せっかくお前が死にそうだったから仕方なく許可を出してやろうと思ったのにお前は勝手に魔力を引き出しよって、ふざけるのも大概にするのはお前の方だぞ」


 何言ってるか訳分からんけど、なんか俺この子を怒らせちまった感じだよな。よし、こういう時はバーバラさんの掟通りに……


「お前の言っていること半分も分からんけど、お前の言い方からして俺や孤児院のみんなが死んでないのは嘘じゃないって分かった、その……さっきは嘘つき呼ばわりしてごめん!あと俺を上から呼んでくれたのもお前だよな?多分あのままだったらやばかったと思う、だから助かったよ。
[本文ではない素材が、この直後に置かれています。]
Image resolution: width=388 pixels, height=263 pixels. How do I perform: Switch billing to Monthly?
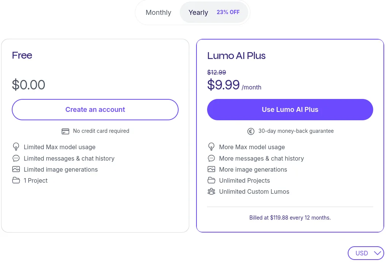coord(158,13)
ありがとう」


 相手が怒っていて、自分に原因があるようなら理由がどうであれとりあえず謝れ。そして感謝することもあったらその時に言え。

 バーバラさんがつくったこの掟に従い、俺は女の子に対して素直に謝った。


 女の子はフン、と俺の方から顔を背けながらもこう答えた。


「ま、まぁ?仕方がないから今回は許してやろう!い、言っておくが次は無いからな!そうだ、お前のもう一つの質問に応えよう。我の名前は暴食だ。確かお前とは黒いもやの状態の時に会ったはずだぞ」


 なんだこいつ?急に雰囲気変わったな、あとにやけ顔がなんかよく分からんけど怖い。ってあれ?確かバーバラさんが読み聞かせてくれた本の中にそんな名前が出てきたような気がする。


「暴食?どっかで聞いたことあるような……あ、思い出したぞ!神の子と戦って最後に敗れた『七つの何たらかんたら』だろ!でも死んだのになんでこんなとこにいるんだ?」


 俺の疑問に暴食も困ったように答える。


「『七つの大罪』だ。さっきの事を棚に上げて悪いが、お前よくこんなことを鵜呑みにできるな?まぁいい、お前の言っていることはほぼ正しい、が!我はまだ敗れてなどいない!何故なら現世に転生したからだ!と言ってもよくわからんが完全な転生は出来なかったようだが……」


 以外と負けず嫌いなんだな、と俺はふと思った。それと同時に純粋な疑問が頭に浮かび上がったので聞いてみることにする。


「詳しいことは知らんけど、暴食って名前じゃなくないか?なんか通り名っぽいし」


 その疑問に少女は当然のような口振りで答える。


「そうなのか?まぁ、確かに暴食というのは我が生まれながらに契約している魔力の名前だが、親も産まれた時からそう呼んでいたから慣れてしまっているのかもな」


 そうなんだ、でもなんか酷いよな、自分の子にしっかりした名前も付けないなんて。そうだ!俺が新しい名前を考えてあげよう!

 そう思った俺は、暴食の特徴をとりあえず探ることにした。


「な、なんだ!?我の方をマジマジと見て!お、おい!聞いてるのか?」


 よくよく見ると瞳が綺麗な金色だな。それになんか俺と雰囲気が似てると思ったら黒髪だったからか。あ、あと耳の尖ってるのも俺と結構似てるな、でも背は俺より低いし、胸も小さいんだけど、なーんか大人な感じがするんだよなぁ?あぁもう、よくわからん。


 そう俺は失礼なことを心の中で思いながらも、名前を必死に考えた。そして、


「えーっと、暴食だっけ?なら俺がお前にいい名前を付けてやるよ!全体的に黒いからクロナな!」


 俺に新しい名前を付けられた暴食はその場ですっ転んだ。


「本っ当にお前は短絡的だな……し、しかし、その名は気に、入ったぞ、これからは我のことをクロナと呼ぶことをゆ、許してやろうではななな、ないか」


 クロナは何故か少しどもりながら俺に許可をくれた。ていうかクロナってあんな肌の色赤かったっけ?

 そして前の夢の時はクロナから消えていったが、今回は俺の方が消える番らしい。その証拠に俺の体が足からからどんどん見えなくなっている。


「おっと、お前はそろそろ目覚める時間だ、そうそう、この前の夢の時に忠告した体力をつけることをしないと我が貸す魔力を上手く扱うことは出来んからな、その事を忘れるなよ、ルクス!」


 初めて俺を名前で呼んでくれたな。なんか嬉しい。


「あぁ、分かったよ!多分また色々世話をかけるけどこれからもよろしくな!クロナ!」


 そういえば、他にも色々聞きたいことあったんだけどな。まぁ、また今度ここに来た時でいっか。


 そしてクロナも黒いモヤとなって何処かへ行ってしまった。

 その後、目元が消える寸前に白い空間からいきなり扉が現れ開いたのだが、目が消えてしまったことでその人物の姿を確認することが出来なかった。

 目が消えてしまったせいで何も見えなくなっている俺は、今までに全く聞いたことのない声を、何故かぼんやりと聞き取っていた。


「くそっ、また遅かったのか!」


 その声を聞いた俺はまた新たな疑問が出てきたことに若干の煩わしさを感じながらも、完全にこの白い空間から消え失せた。